● **Materials provided**

- - - - - - -

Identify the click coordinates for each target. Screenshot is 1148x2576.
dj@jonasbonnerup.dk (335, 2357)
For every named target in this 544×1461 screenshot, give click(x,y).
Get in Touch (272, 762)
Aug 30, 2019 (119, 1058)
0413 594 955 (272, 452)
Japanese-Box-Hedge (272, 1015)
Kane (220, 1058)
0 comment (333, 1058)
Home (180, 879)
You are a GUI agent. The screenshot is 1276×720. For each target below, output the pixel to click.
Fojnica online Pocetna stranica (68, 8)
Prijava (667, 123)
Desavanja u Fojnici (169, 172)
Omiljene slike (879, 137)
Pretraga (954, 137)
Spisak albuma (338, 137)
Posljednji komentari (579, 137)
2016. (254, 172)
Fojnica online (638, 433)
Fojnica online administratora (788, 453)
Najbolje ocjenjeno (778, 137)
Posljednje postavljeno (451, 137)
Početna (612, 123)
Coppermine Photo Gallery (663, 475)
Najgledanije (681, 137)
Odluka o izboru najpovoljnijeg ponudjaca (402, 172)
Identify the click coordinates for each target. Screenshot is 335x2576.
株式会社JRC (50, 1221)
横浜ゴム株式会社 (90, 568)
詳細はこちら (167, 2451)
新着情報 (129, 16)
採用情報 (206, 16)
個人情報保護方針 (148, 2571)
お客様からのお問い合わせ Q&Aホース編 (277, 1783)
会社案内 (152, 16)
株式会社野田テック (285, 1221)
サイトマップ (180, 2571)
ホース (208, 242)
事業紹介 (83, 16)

- - - - - - -

● **Exercise prompt**
Give back all of the lines above word for word, with nothing added, dropped, or changed.

● **Solution to the problem**
Identify the click coordinates for each target. Screenshot is 1148x2576.
dj@jonasbonnerup.dk (335, 2357)
For every named target in this 544×1461 screenshot, give click(x,y).
Get in Touch (272, 762)
Aug 30, 2019 (119, 1058)
0413 594 955 (272, 452)
Japanese-Box-Hedge (272, 1015)
Kane (220, 1058)
0 comment (333, 1058)
Home (180, 879)
You are a GUI agent. The screenshot is 1276×720. For each target below, output the pixel to click.
Fojnica online Pocetna stranica (68, 8)
Prijava (667, 123)
Desavanja u Fojnici (169, 172)
Omiljene slike (879, 137)
Pretraga (954, 137)
Spisak albuma (338, 137)
Posljednji komentari (579, 137)
2016. (254, 172)
Fojnica online (638, 433)
Fojnica online administratora (788, 453)
Najbolje ocjenjeno (778, 137)
Posljednje postavljeno (451, 137)
Početna (612, 123)
Coppermine Photo Gallery (663, 475)
Najgledanije (681, 137)
Odluka o izboru najpovoljnijeg ponudjaca (402, 172)
Identify the click coordinates for each target. Screenshot is 335x2576.
株式会社JRC (50, 1221)
横浜ゴム株式会社 (90, 568)
詳細はこちら (167, 2451)
新着情報 (129, 16)
採用情報 (206, 16)
個人情報保護方針 (148, 2571)
お客様からのお問い合わせ Q&Aホース編 (277, 1783)
会社案内 (152, 16)
株式会社野田テック (285, 1221)
サイトマップ (180, 2571)
ホース (208, 242)
事業紹介 (83, 16)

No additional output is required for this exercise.